Я никогда не упираюсь в одну причину, ибо есть другие. Мне надо быть способным объяснить их и часть из них усвоить. Главное в моих демаршах среди течений социальной мысли уже определилось. Любопытство и привязанность к любому идейному брожению, дух бдительности заводят меня далеко, но во все стороны одновременно. Я принимаю все идеи, чтобы проверить их в сопоставлении; в самом деле, я считаю их плодотворными только в их возможном воздействии на политику, рассматривая проверку опытом как залог будущего творчества. Художник в политическом авторе изгоняет теоретика. Я, в конечном счете, готов удержать только ту часть идей, которую воспримет политика, поэтому я стремлюсь предвидеть процент их усвоения, что приводит в неописуемый ужас всех тех, кто проникнут партийным духом. Встать на сторону партии – значит во многом остановиться, остановиться в нерешительности. Моя преданность в конечном счете тяготеет, скорее, к методу, чем к мнению.
Итак, несмотря ни на что, я не утрачивал окончательного контакта с тем, с чем расходился дальше некуда, – например, с националистическим духом. То, что уже в 1918 году позволило мне, в отличие от моих коммунизирующих друзей, разгадать специфический русский характер большевистской революции, усилившись во мне, в 1931 году заставило меня смягчить свои европейские взгляды и проанализировать различия националистической эволюции у разных народов – отличия, из которых вырастает новый конфликт. Я опубликовал третью книгу – «Европа против Отечеств», в которой продемонстрировал контраст между застывшей навсегда Западной Европой и мучи-[227]мой незавершенностью своих форм Европой Центральной и Восточной. Я попытался заставить французов понять отличное от их собственного положение немцев, находящихся посреди континента и окруженных со всех сторон. Кроме того, я показывал немцам, что они оспаривают очевидность своих границ, определенных в Версале и Трианоне в пользу славян, так же, как французы между 1815 и 1870 годами оспаривали свои границы, определенные в Вене. Впрочем, я вернулся к безоговорочному осуждению войны, которая становилась фатальной в свете того бесконечного ужаса, который она вселяла в уставшую цивилизацию. Я заявил, что не пойду на будущую войну. Во время потопа нет иного выхода.
Как никогда крепла моя европейская вера, вера в Лигу Наций. Наперекор препятствиям она сохраняется и сегодня. Я жду идейных метаморфоз.

.....

> Задание 1: Повторите дословно строки из раздела данных, начиная со строки, содержащей «This screenshot has height=1103, width=497.», и заканчивая строкой, содержащей «(x=458, y=227)», включая обе. Изображения в ответ не включайте.
Текст и строки между собой никак не связаны.

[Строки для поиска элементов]
.....

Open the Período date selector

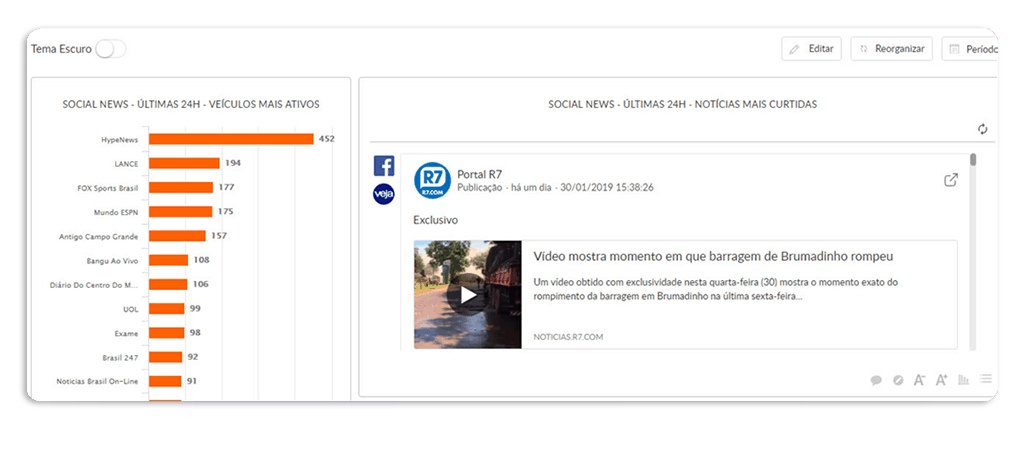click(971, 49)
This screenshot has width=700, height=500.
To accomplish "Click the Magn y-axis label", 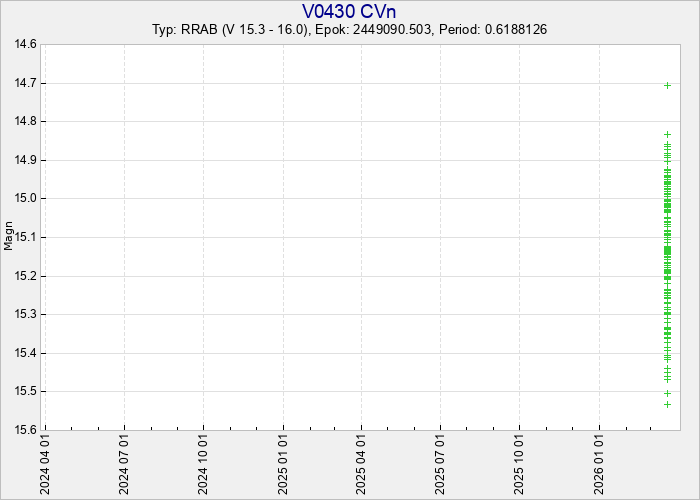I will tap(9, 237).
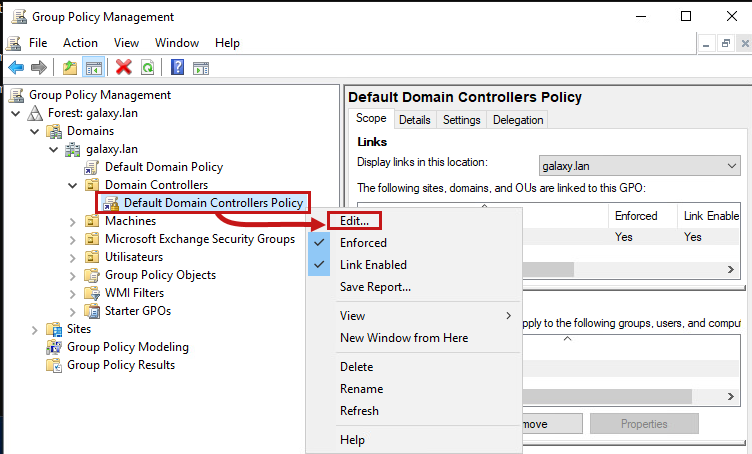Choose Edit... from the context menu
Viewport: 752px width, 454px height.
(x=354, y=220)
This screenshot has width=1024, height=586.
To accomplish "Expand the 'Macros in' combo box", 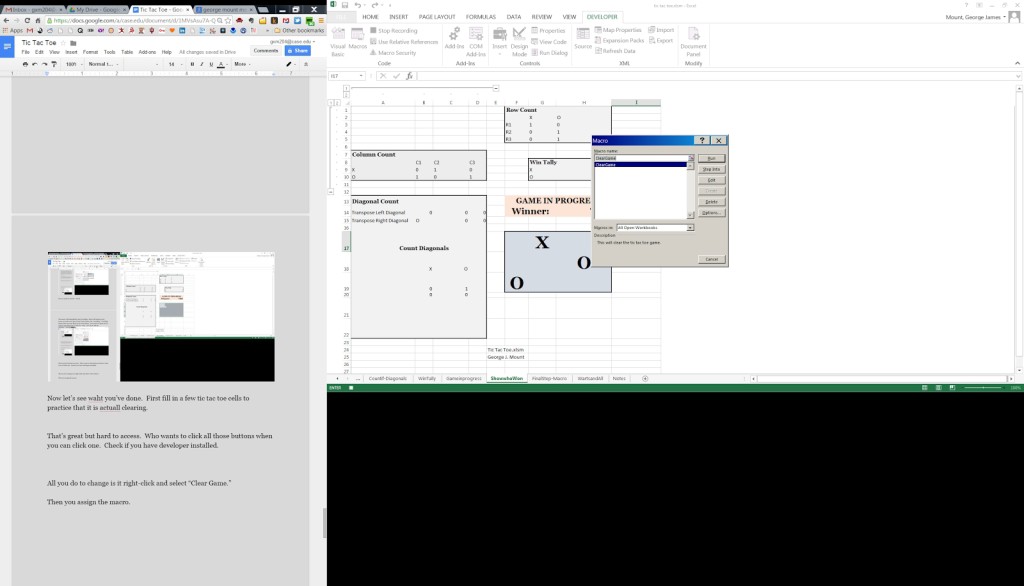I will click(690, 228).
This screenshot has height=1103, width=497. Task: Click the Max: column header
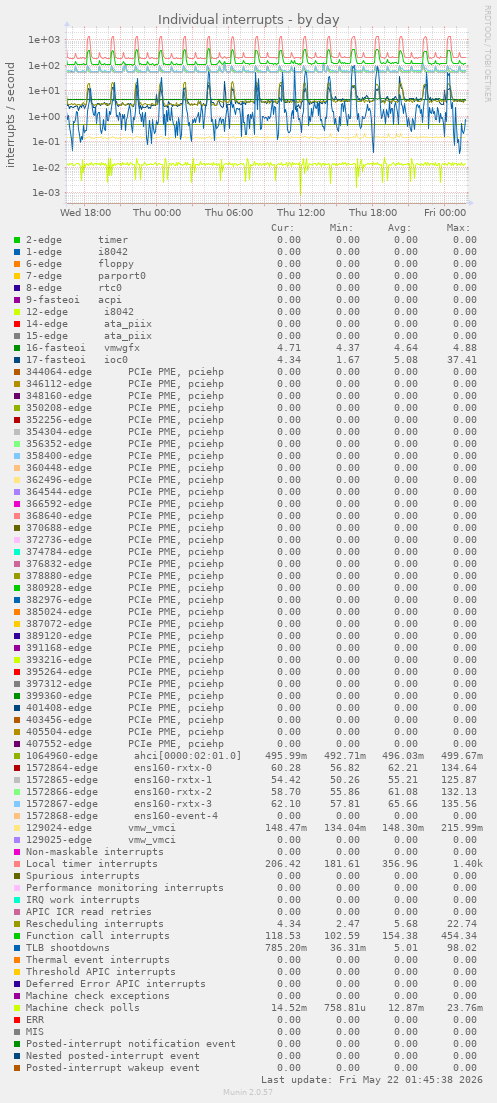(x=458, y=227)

.....

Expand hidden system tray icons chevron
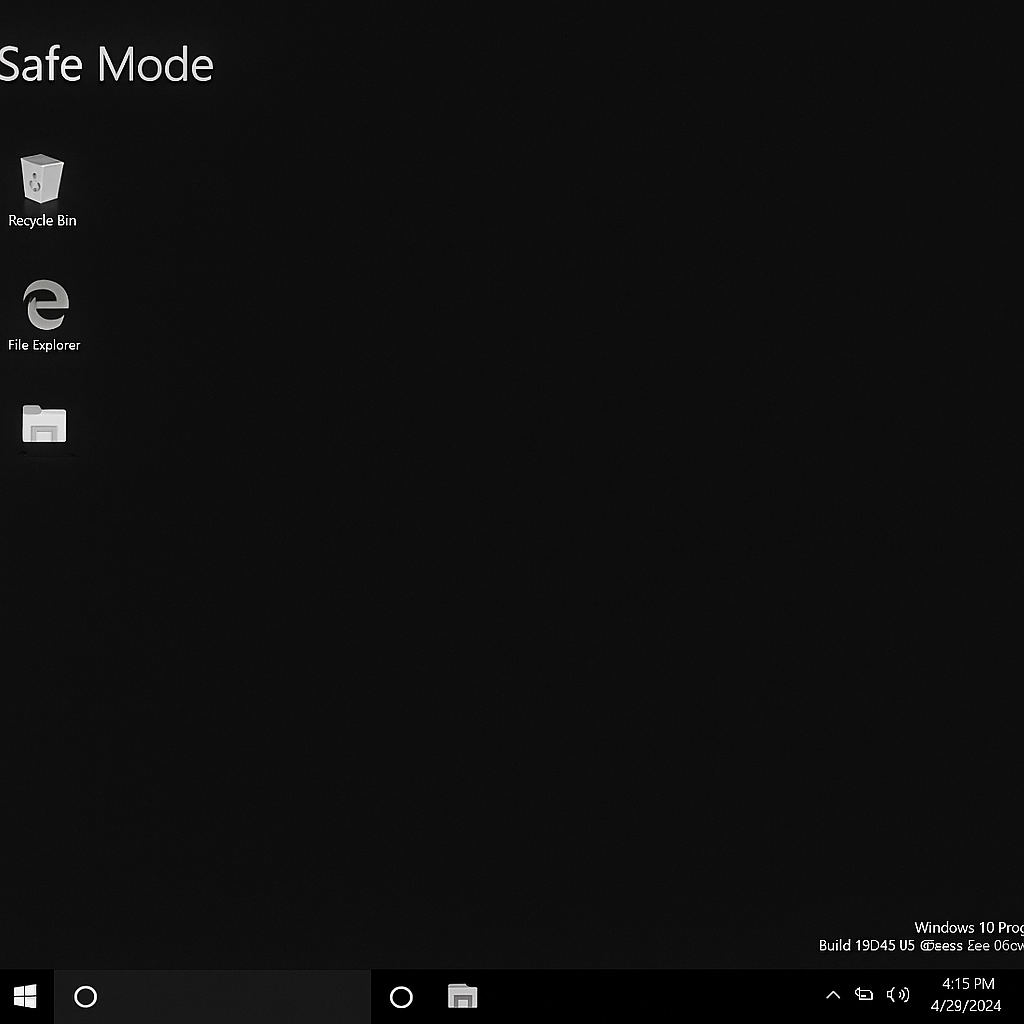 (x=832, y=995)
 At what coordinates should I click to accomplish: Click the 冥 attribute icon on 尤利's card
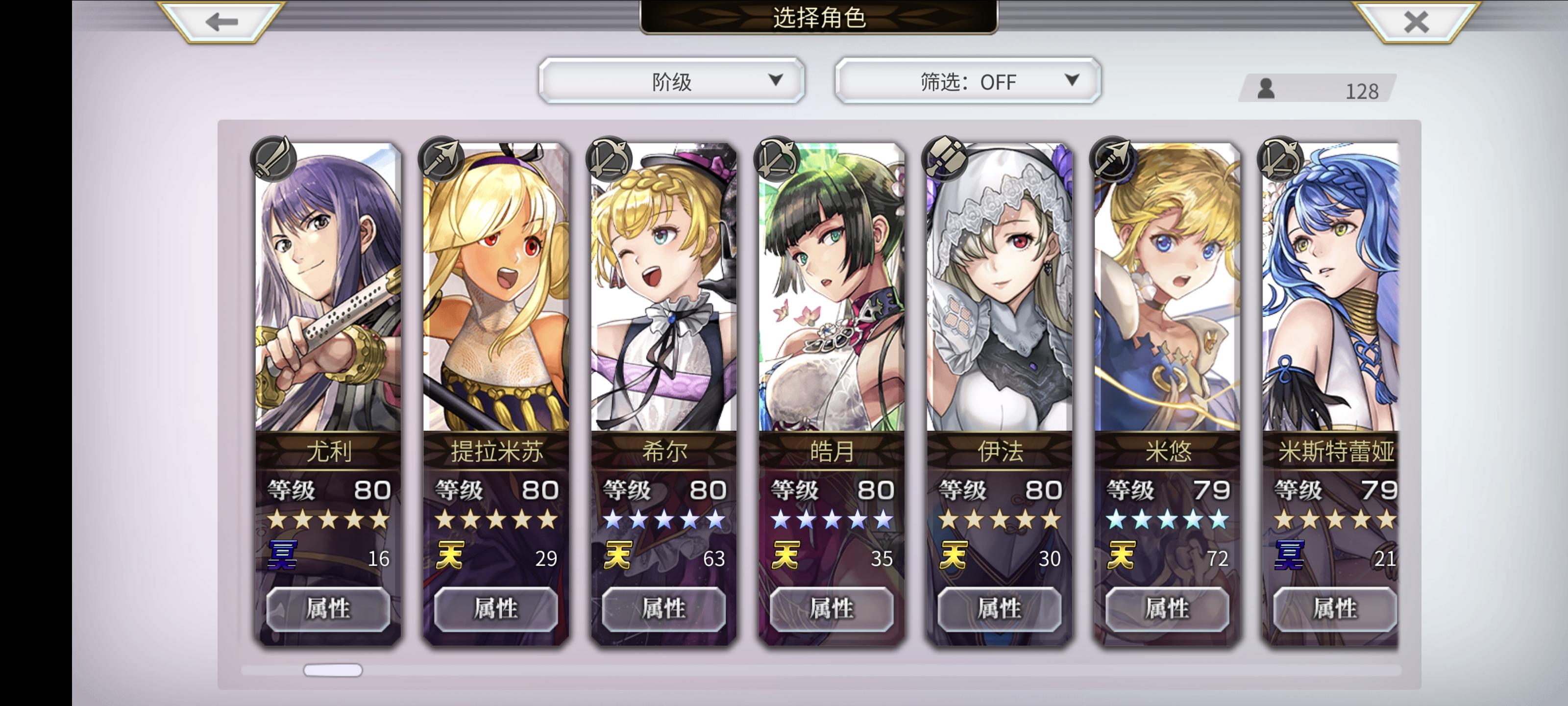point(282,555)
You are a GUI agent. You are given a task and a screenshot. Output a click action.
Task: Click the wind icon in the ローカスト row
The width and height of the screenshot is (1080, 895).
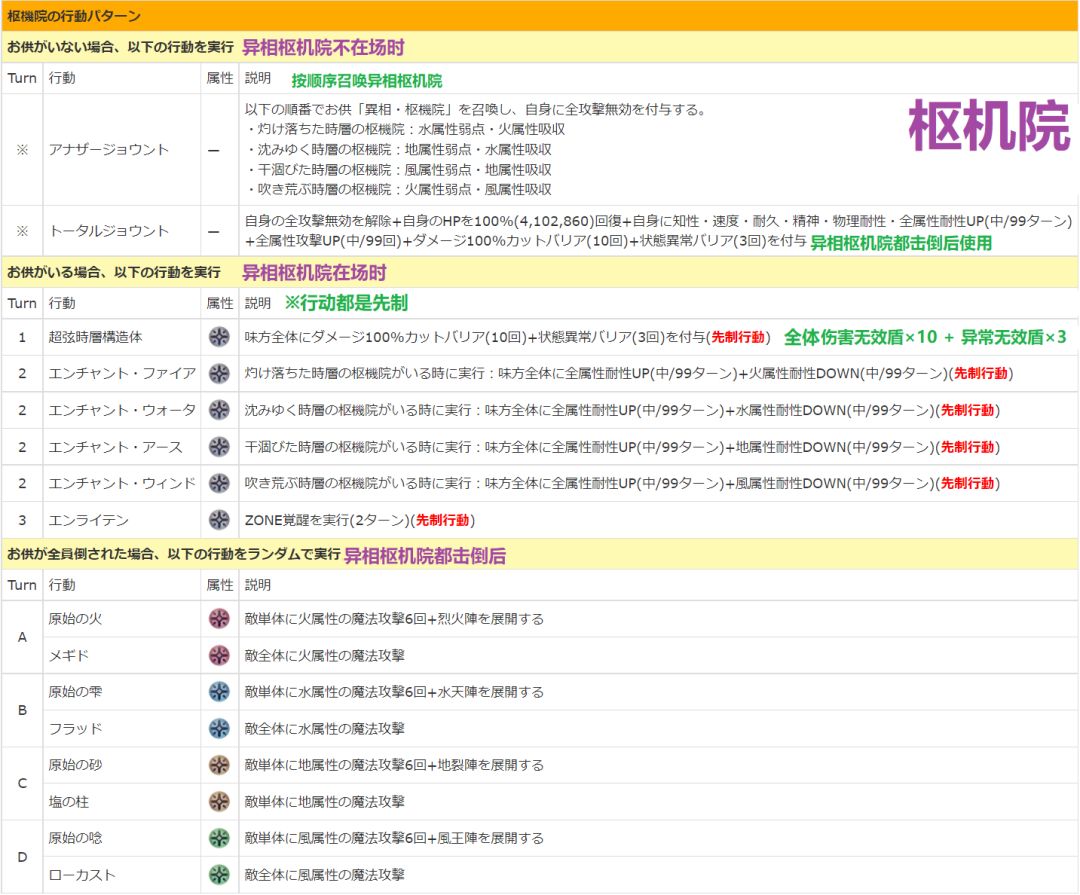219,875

.....

> Задание 2: Перескажите в виде краткого списка абзац текста, начинающийся словами «Я никогда не упираюсь в одну причину», сохранив его основные факты.

> Письменное решение 1:
This screenshot has height=1103, width=497. Task: Click the Max: column header
(x=458, y=227)

> Письменное решение 2:
- Я не упираюсь в одну причину: нужно уметь объяснить и другие, а часть из них усвоить.
- Любопытство, привязанность к идейному брожению и бдительность заводят меня далеко, во все стороны одновременно.
- Я принимаю все идеи, чтобы проверить их в сопоставлении. Плодотворными считаю их только по возможному воздействию на политику, а проверку опытом считаю залогом будущего творчества.
- Художник в политическом авторе изгоняет теоретика. Я удерживаю лишь ту часть идей, которую воспримет политика, и стараюсь предвидеть процент их усвоения, что ужасает всех, кто проникнут партийным духом.
- Встать на сторону партии значит во многом остановиться в нерешительности.
- Моя преданность тяготеет скорее к методу, чем к мнению.